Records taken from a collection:
*-*-*

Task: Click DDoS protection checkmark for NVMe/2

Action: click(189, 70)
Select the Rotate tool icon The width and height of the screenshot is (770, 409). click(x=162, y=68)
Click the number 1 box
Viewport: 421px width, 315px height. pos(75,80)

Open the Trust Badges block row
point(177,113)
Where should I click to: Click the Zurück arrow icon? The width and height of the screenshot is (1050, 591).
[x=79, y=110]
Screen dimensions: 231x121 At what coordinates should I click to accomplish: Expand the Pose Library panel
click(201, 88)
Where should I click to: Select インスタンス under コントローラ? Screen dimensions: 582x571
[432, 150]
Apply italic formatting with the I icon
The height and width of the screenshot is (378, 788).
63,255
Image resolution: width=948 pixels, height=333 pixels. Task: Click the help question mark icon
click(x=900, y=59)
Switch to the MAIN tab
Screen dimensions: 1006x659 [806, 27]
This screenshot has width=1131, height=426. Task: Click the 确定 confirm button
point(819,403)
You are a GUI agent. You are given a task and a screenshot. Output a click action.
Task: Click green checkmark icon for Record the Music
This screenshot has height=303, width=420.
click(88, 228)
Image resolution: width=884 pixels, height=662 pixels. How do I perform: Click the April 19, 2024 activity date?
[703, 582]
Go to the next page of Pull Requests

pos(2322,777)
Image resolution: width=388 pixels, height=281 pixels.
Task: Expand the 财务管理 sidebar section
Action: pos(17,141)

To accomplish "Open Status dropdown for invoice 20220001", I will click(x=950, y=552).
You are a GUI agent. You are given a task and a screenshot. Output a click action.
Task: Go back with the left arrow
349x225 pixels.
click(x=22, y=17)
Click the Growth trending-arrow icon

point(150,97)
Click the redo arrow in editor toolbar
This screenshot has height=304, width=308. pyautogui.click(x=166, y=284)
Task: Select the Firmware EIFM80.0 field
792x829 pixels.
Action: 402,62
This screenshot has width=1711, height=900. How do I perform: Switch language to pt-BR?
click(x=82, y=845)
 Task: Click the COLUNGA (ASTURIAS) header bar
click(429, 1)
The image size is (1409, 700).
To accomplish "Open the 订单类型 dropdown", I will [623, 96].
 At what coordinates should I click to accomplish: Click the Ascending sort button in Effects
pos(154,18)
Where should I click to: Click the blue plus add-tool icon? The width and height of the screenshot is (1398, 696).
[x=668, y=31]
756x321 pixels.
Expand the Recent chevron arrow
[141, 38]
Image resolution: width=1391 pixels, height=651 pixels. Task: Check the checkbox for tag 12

*-*-*

> [Exercise goal] Rewrite the listing above, replacing "GUI agent" with "UI assistant" everywhere and leaving everything else unchanged.

> [Answer to the problem]
Task: Click DDoS protection checkmark for NVMe/2

Action: click(189, 70)
Select the Rotate tool icon The width and height of the screenshot is (770, 409). click(x=162, y=68)
Click the number 1 box
Viewport: 421px width, 315px height. pos(75,80)

Open the Trust Badges block row
point(177,113)
Where should I click to: Click the Zurück arrow icon? The width and height of the screenshot is (1050, 591).
[x=79, y=110]
Screen dimensions: 231x121 At what coordinates should I click to accomplish: Expand the Pose Library panel
click(201, 88)
Where should I click to: Select インスタンス under コントローラ? Screen dimensions: 582x571
[432, 150]
Apply italic formatting with the I icon
The height and width of the screenshot is (378, 788).
63,255
Image resolution: width=948 pixels, height=333 pixels. Task: Click the help question mark icon
click(x=900, y=59)
Switch to the MAIN tab
Screen dimensions: 1006x659 [806, 27]
This screenshot has width=1131, height=426. Task: Click the 确定 confirm button
point(819,403)
You are a UI assistant. You are given a task and a screenshot. Output a click action.
Task: Click green checkmark icon for Record the Music
This screenshot has height=303, width=420.
click(88, 228)
Image resolution: width=884 pixels, height=662 pixels. How do I perform: Click the April 19, 2024 activity date?
[703, 582]
Go to the next page of Pull Requests

pos(2322,777)
Image resolution: width=388 pixels, height=281 pixels.
Task: Expand the 财务管理 sidebar section
Action: pos(17,141)

To accomplish "Open Status dropdown for invoice 20220001", I will click(x=950, y=552).
You are a UI assistant. You are given a task and a screenshot. Output a click action.
Task: Go back with the left arrow
349x225 pixels.
click(x=22, y=17)
Click the Growth trending-arrow icon

point(150,97)
Click the redo arrow in editor toolbar
This screenshot has height=304, width=308. pyautogui.click(x=166, y=284)
Task: Select the Firmware EIFM80.0 field
792x829 pixels.
Action: 402,62
This screenshot has width=1711, height=900. How do I perform: Switch language to pt-BR?
click(x=82, y=845)
 Task: Click the COLUNGA (ASTURIAS) header bar
click(429, 1)
The image size is (1409, 700).
To accomplish "Open the 订单类型 dropdown", I will [623, 96].
 At what coordinates should I click to accomplish: Click the Ascending sort button in Effects
pos(154,18)
Where should I click to: Click the blue plus add-tool icon? The width and height of the screenshot is (1398, 696).
[x=668, y=31]
756x321 pixels.
Expand the Recent chevron arrow
[141, 38]
Image resolution: width=1391 pixels, height=651 pixels. Task: Check the checkbox for tag 12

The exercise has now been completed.